**WORK TO BE COMPLETED**
Please reproduce the material below word for word, from the first line through the last.

**ENTRIES SHOWN**
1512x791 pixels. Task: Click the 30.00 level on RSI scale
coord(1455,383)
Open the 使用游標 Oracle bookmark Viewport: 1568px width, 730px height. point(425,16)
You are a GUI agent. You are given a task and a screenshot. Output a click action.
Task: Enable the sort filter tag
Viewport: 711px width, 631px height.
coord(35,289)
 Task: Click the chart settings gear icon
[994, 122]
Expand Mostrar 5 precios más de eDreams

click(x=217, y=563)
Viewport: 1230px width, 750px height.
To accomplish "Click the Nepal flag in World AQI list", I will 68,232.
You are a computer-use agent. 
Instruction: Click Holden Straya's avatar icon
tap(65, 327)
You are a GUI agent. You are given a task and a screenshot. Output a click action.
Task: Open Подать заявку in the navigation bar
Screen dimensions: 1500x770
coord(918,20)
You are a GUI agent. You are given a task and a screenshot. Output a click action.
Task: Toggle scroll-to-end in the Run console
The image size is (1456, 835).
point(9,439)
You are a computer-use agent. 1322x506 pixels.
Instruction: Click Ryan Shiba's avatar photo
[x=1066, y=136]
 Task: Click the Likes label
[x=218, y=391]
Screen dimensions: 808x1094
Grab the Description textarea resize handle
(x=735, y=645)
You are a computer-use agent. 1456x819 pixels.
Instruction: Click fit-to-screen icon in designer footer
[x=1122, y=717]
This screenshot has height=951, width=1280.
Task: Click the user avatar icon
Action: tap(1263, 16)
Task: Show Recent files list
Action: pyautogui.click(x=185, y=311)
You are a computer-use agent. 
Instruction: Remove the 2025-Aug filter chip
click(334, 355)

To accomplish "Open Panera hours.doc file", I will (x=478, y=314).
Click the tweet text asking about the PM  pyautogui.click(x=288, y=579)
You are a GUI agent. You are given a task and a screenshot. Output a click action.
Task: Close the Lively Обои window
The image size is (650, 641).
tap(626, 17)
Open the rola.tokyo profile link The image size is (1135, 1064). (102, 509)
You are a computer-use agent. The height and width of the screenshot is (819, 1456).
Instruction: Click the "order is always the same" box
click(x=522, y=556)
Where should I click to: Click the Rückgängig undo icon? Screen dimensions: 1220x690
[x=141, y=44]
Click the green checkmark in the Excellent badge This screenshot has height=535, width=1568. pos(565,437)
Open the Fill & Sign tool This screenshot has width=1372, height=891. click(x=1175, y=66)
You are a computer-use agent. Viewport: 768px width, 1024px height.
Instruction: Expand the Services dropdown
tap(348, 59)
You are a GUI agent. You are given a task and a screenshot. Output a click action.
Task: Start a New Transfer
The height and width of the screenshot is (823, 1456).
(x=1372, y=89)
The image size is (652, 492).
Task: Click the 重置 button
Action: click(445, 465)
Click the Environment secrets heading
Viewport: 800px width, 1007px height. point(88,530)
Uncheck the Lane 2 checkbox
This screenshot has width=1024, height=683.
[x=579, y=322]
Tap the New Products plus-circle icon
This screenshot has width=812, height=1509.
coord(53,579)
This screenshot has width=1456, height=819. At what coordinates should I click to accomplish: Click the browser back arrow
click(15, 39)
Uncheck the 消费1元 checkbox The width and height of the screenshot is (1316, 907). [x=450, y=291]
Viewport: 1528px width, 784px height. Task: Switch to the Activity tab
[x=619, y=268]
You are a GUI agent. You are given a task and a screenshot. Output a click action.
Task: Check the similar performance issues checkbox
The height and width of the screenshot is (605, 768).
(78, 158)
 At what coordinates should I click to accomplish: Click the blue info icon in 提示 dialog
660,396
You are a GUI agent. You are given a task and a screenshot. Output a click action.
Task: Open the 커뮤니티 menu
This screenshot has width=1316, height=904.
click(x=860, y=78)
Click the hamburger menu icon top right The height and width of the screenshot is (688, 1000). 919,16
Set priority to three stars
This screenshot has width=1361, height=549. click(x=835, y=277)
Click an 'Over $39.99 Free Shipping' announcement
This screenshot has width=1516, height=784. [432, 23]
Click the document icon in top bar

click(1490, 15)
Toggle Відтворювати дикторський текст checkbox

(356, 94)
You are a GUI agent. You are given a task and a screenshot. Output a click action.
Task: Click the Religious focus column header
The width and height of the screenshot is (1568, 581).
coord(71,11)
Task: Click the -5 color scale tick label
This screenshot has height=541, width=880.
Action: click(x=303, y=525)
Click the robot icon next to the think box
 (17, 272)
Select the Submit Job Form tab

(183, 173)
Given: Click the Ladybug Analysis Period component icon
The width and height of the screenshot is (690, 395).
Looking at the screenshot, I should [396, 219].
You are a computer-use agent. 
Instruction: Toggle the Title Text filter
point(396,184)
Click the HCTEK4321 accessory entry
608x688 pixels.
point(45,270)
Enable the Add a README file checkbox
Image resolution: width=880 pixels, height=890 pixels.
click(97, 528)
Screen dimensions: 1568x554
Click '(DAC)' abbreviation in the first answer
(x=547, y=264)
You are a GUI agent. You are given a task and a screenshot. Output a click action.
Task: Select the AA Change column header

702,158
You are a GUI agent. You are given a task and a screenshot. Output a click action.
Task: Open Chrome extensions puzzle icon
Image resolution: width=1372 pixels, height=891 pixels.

**TASK ANSWER**
1512x791 pixels. Task: Click the 30.00 level on RSI scale
coord(1455,383)
Open the 使用游標 Oracle bookmark Viewport: 1568px width, 730px height. point(425,16)
You are a GUI agent. You are given a task and a screenshot. Output a click action.
Task: Enable the sort filter tag
Viewport: 711px width, 631px height.
coord(35,289)
 Task: Click the chart settings gear icon
[994, 122]
Expand Mostrar 5 precios más de eDreams

click(x=217, y=563)
Viewport: 1230px width, 750px height.
To accomplish "Click the Nepal flag in World AQI list", I will 68,232.
You are a computer-use agent. 
Instruction: Click Holden Straya's avatar icon
tap(65, 327)
You are a GUI agent. You are given a task and a screenshot. Output a click action.
Task: Open Подать заявку in the navigation bar
Screen dimensions: 1500x770
coord(918,20)
You are a GUI agent. You are given a task and a screenshot. Output a click action.
Task: Toggle scroll-to-end in the Run console
The image size is (1456, 835).
point(9,439)
You are a computer-use agent. 1322x506 pixels.
Instruction: Click Ryan Shiba's avatar photo
[x=1066, y=136]
 Task: Click the Likes label
[x=218, y=391]
Screen dimensions: 808x1094
Grab the Description textarea resize handle
(x=735, y=645)
You are a computer-use agent. 1456x819 pixels.
Instruction: Click fit-to-screen icon in designer footer
[x=1122, y=717]
This screenshot has height=951, width=1280.
Task: Click the user avatar icon
Action: tap(1263, 16)
Task: Show Recent files list
Action: pyautogui.click(x=185, y=311)
You are a computer-use agent. 
Instruction: Remove the 2025-Aug filter chip
click(334, 355)

To accomplish "Open Panera hours.doc file", I will (x=478, y=314).
Click the tweet text asking about the PM  pyautogui.click(x=288, y=579)
You are a GUI agent. You are given a task and a screenshot. Output a click action.
Task: Close the Lively Обои window
The image size is (650, 641).
tap(626, 17)
Open the rola.tokyo profile link The image size is (1135, 1064). (102, 509)
You are a computer-use agent. The height and width of the screenshot is (819, 1456).
Instruction: Click the "order is always the same" box
click(x=522, y=556)
Where should I click to: Click the Rückgängig undo icon? Screen dimensions: 1220x690
[x=141, y=44]
Click the green checkmark in the Excellent badge This screenshot has height=535, width=1568. pos(565,437)
Open the Fill & Sign tool This screenshot has width=1372, height=891. click(x=1175, y=66)
You are a computer-use agent. Viewport: 768px width, 1024px height.
Instruction: Expand the Services dropdown
tap(348, 59)
You are a GUI agent. You are given a task and a screenshot. Output a click action.
Task: Start a New Transfer
The height and width of the screenshot is (823, 1456).
(x=1372, y=89)
The image size is (652, 492).
Task: Click the 重置 button
Action: click(445, 465)
Click the Environment secrets heading
Viewport: 800px width, 1007px height. point(88,530)
Uncheck the Lane 2 checkbox
This screenshot has width=1024, height=683.
[x=579, y=322]
Tap the New Products plus-circle icon
This screenshot has width=812, height=1509.
coord(53,579)
This screenshot has width=1456, height=819. At what coordinates should I click to accomplish: Click the browser back arrow
click(15, 39)
Uncheck the 消费1元 checkbox The width and height of the screenshot is (1316, 907). [x=450, y=291]
Viewport: 1528px width, 784px height. Task: Switch to the Activity tab
[x=619, y=268]
You are a GUI agent. You are given a task and a screenshot. Output a click action.
Task: Check the similar performance issues checkbox
The height and width of the screenshot is (605, 768).
(78, 158)
 At what coordinates should I click to accomplish: Click the blue info icon in 提示 dialog
660,396
You are a GUI agent. You are given a task and a screenshot. Output a click action.
Task: Open the 커뮤니티 menu
This screenshot has width=1316, height=904.
click(x=860, y=78)
Click the hamburger menu icon top right The height and width of the screenshot is (688, 1000). 919,16
Set priority to three stars
This screenshot has width=1361, height=549. click(x=835, y=277)
Click an 'Over $39.99 Free Shipping' announcement
This screenshot has width=1516, height=784. [432, 23]
Click the document icon in top bar

click(1490, 15)
Toggle Відтворювати дикторський текст checkbox

(356, 94)
You are a GUI agent. You are given a task and a screenshot. Output a click action.
Task: Click the Religious focus column header
The width and height of the screenshot is (1568, 581).
coord(71,11)
Task: Click the -5 color scale tick label
This screenshot has height=541, width=880.
Action: click(x=303, y=525)
Click the robot icon next to the think box
 (17, 272)
Select the Submit Job Form tab

(183, 173)
Given: Click the Ladybug Analysis Period component icon
The width and height of the screenshot is (690, 395).
Looking at the screenshot, I should [396, 219].
You are a computer-use agent. 
Instruction: Toggle the Title Text filter
point(396,184)
Click the HCTEK4321 accessory entry
608x688 pixels.
point(45,270)
Enable the Add a README file checkbox
Image resolution: width=880 pixels, height=890 pixels.
click(97, 528)
Screen dimensions: 1568x554
Click '(DAC)' abbreviation in the first answer
(x=547, y=264)
You are a GUI agent. You are given a task and a screenshot. Output a click action.
Task: Select the AA Change column header

702,158
You are a GUI agent. You are given a task and a screenshot. Output a click action.
Task: Open Chrome extensions puzzle icon
Image resolution: width=1372 pixels, height=891 pixels.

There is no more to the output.